The Colorado State Rams football statistical leaders are the individual statistical leaders and school record holders of the Colorado State Rams football program in various categories, including passing, rushing, receiving, total offense, defensive stats, and kicking. Within those areas, the lists identify single-game, single-season, and career leaders. Team records encompass the best team performances in most of the same categories in single games and single seasons. The Rams represent Colorado State University in the NCAA's Mountain West Conference.

Although Colorado State began competing in intercollegiate football in 1893, the school's official record book considers the "modern era" to have begun in 1951. Records from before this year are often incomplete and inconsistent, and they are generally not included in these lists.

These lists are dominated by more recent players for several reasons:
 Since 1951, seasons have increased from 10 games to 11 and then 12 games in length.

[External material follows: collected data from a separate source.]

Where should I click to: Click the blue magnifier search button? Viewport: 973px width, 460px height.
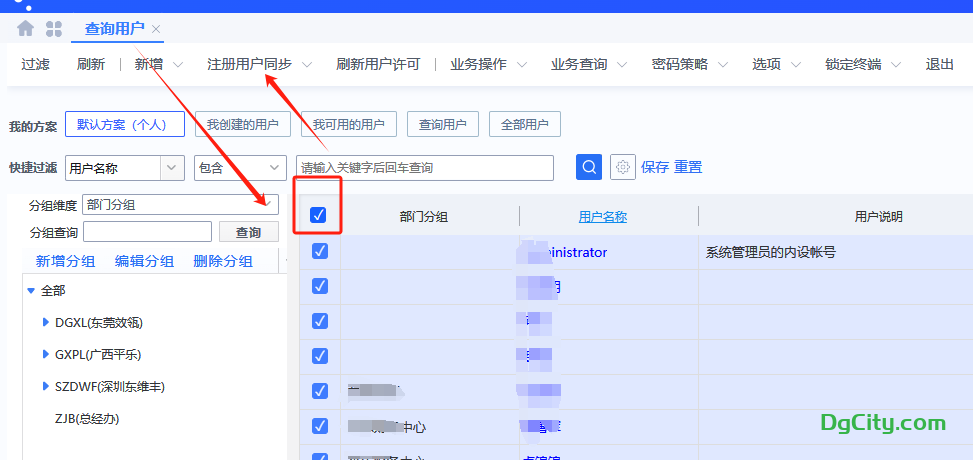pyautogui.click(x=589, y=167)
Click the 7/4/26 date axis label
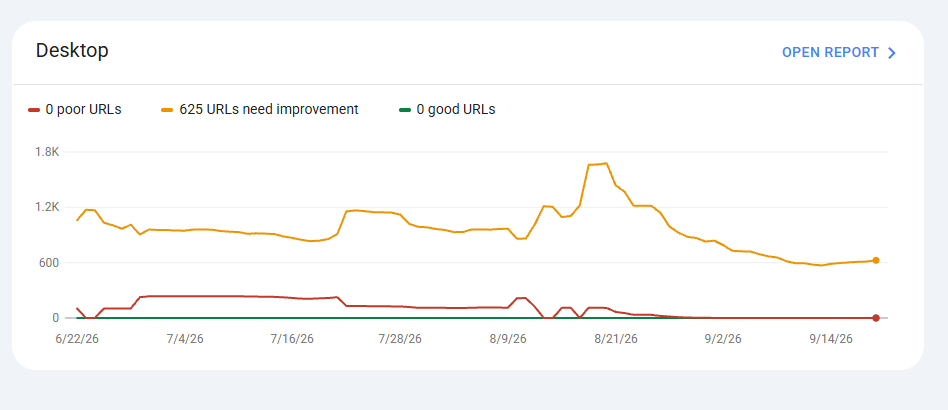The width and height of the screenshot is (948, 410). [185, 339]
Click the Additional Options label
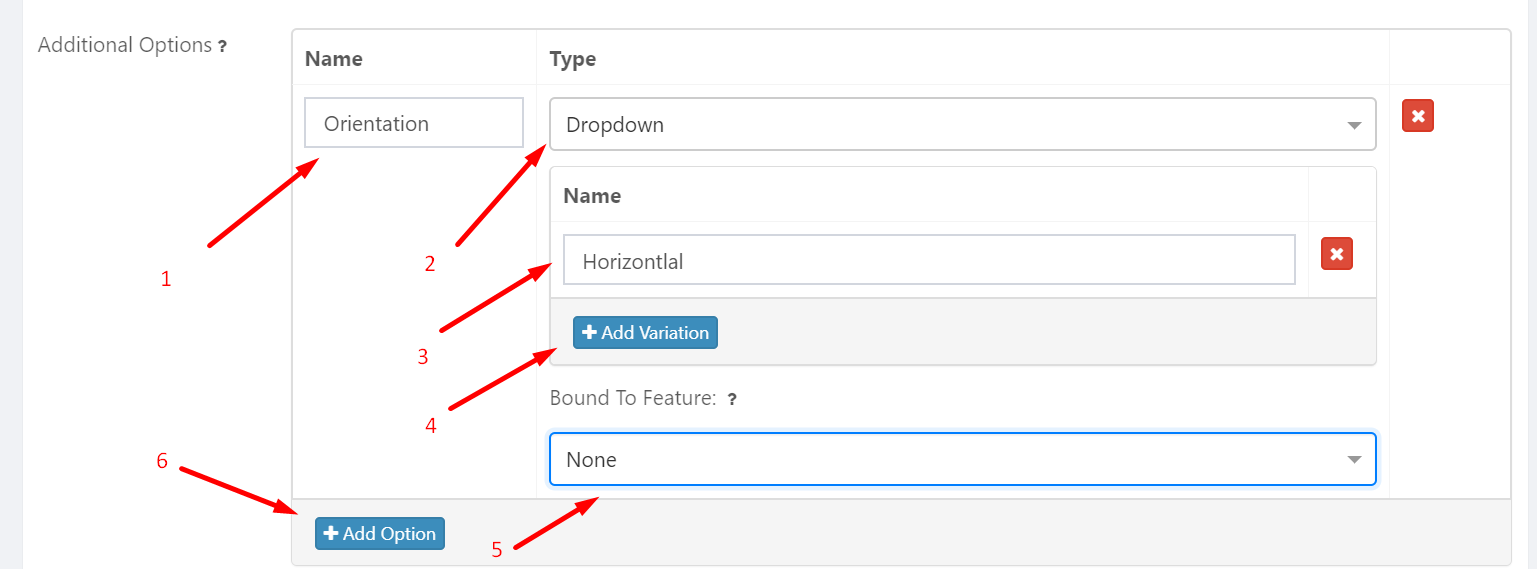1537x569 pixels. point(124,45)
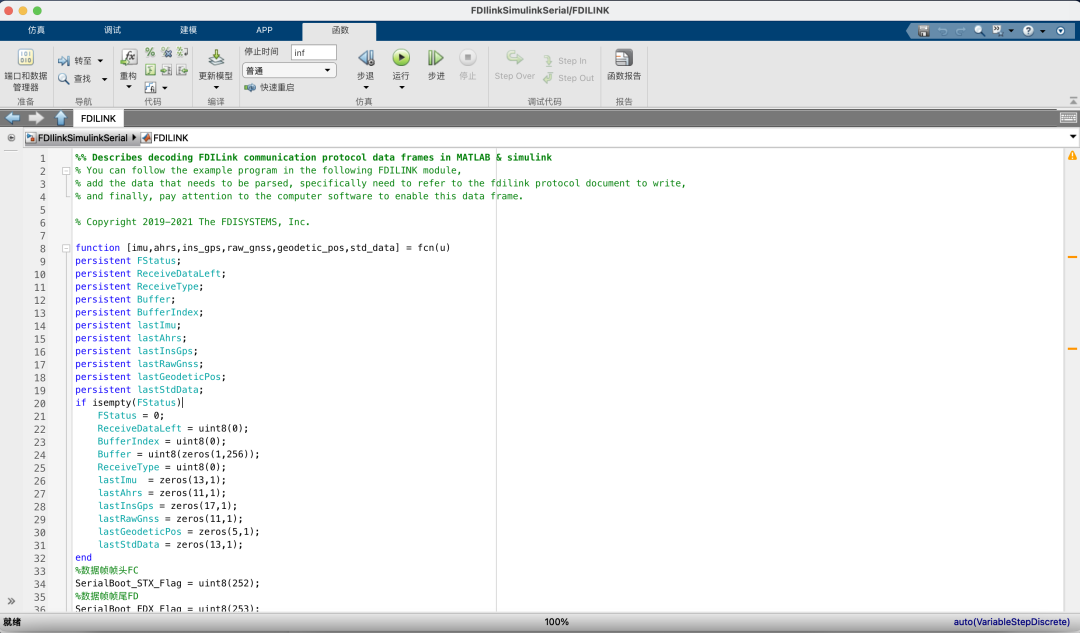Click the 重构 refactor fx icon
Image resolution: width=1080 pixels, height=633 pixels.
pos(128,58)
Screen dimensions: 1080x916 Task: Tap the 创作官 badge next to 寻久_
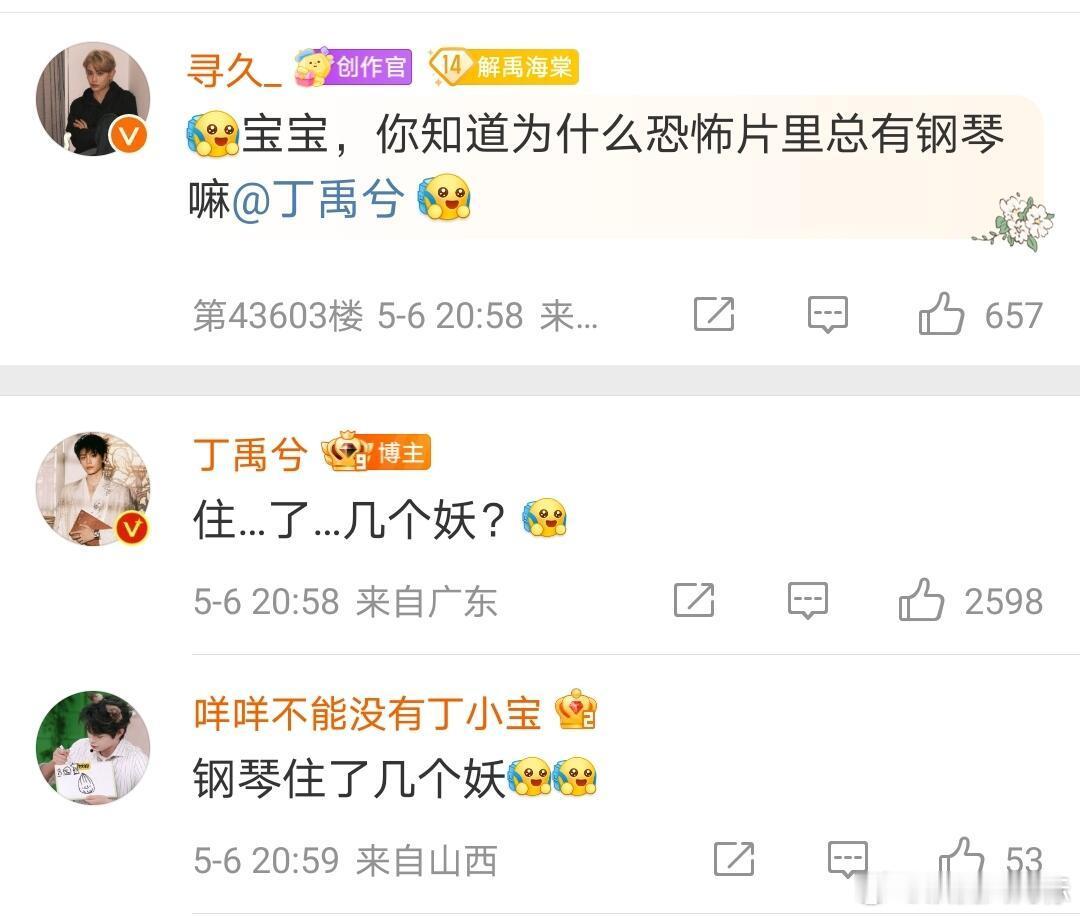point(353,67)
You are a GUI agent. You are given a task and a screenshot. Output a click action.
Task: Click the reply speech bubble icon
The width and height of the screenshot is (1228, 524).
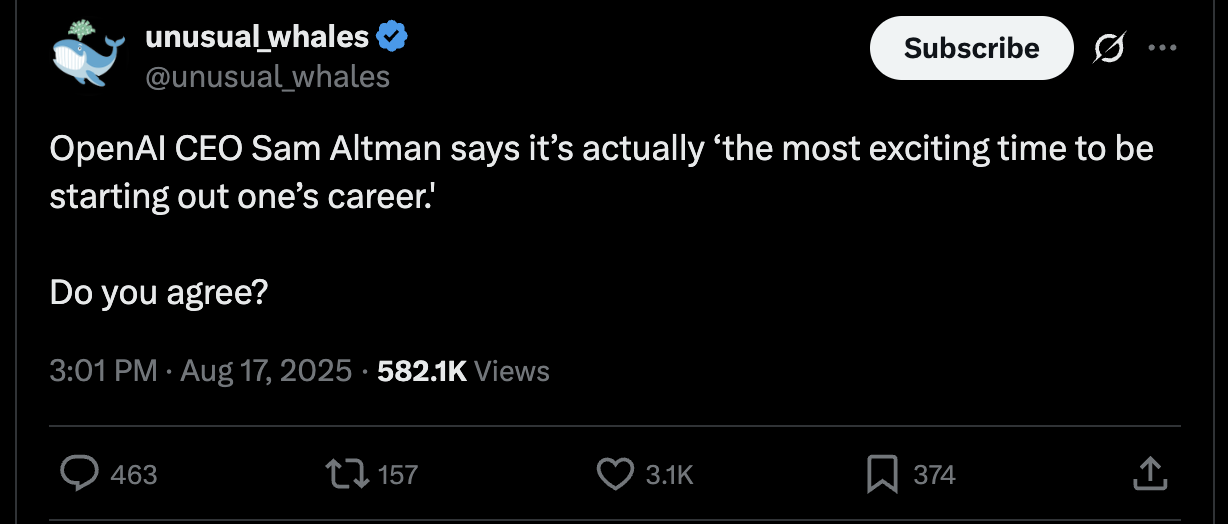click(81, 473)
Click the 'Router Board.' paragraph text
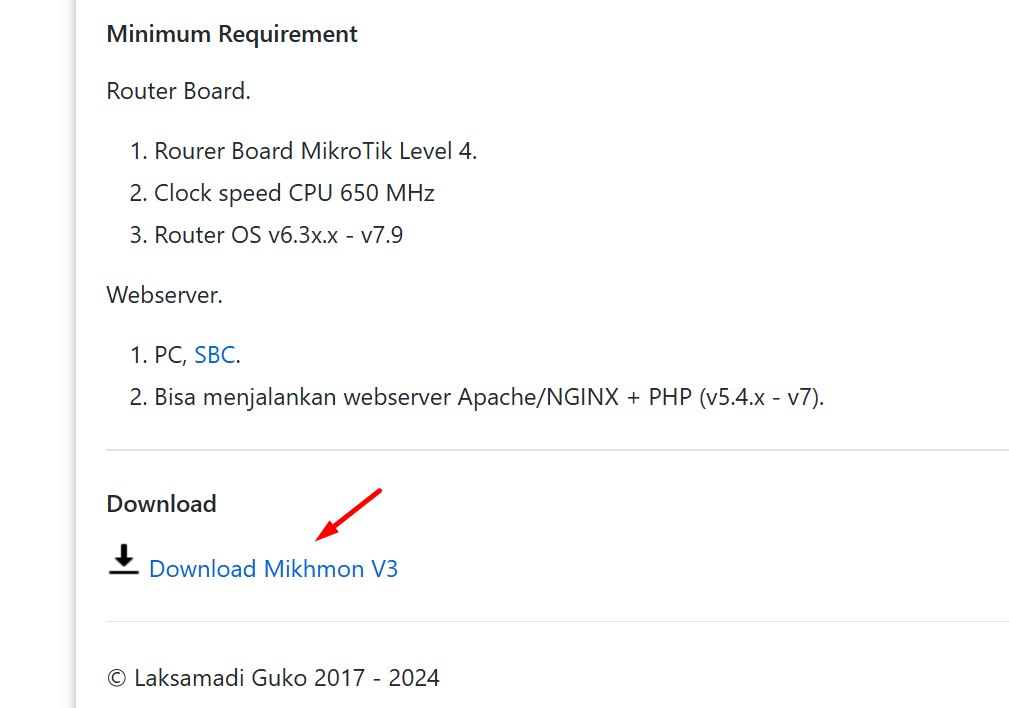 [178, 91]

 The NCAA didn't allow freshmen to play varsity football until 1972 (with the exception of the World War II years), allowing players to have four-year careers.
 Bowl games only began counting toward single-season and career statistics in 2002. The Rams have played in eight bowl games since this decision, giving many recent players an extra game to accumulate statistics.
 In 2013, the Rams not only played in a bowl, but also played a 13-game regular season. The NCAA allows teams that play at Hawaii in a given season to schedule a 13th game. The Rams chose to take advantage of this rule.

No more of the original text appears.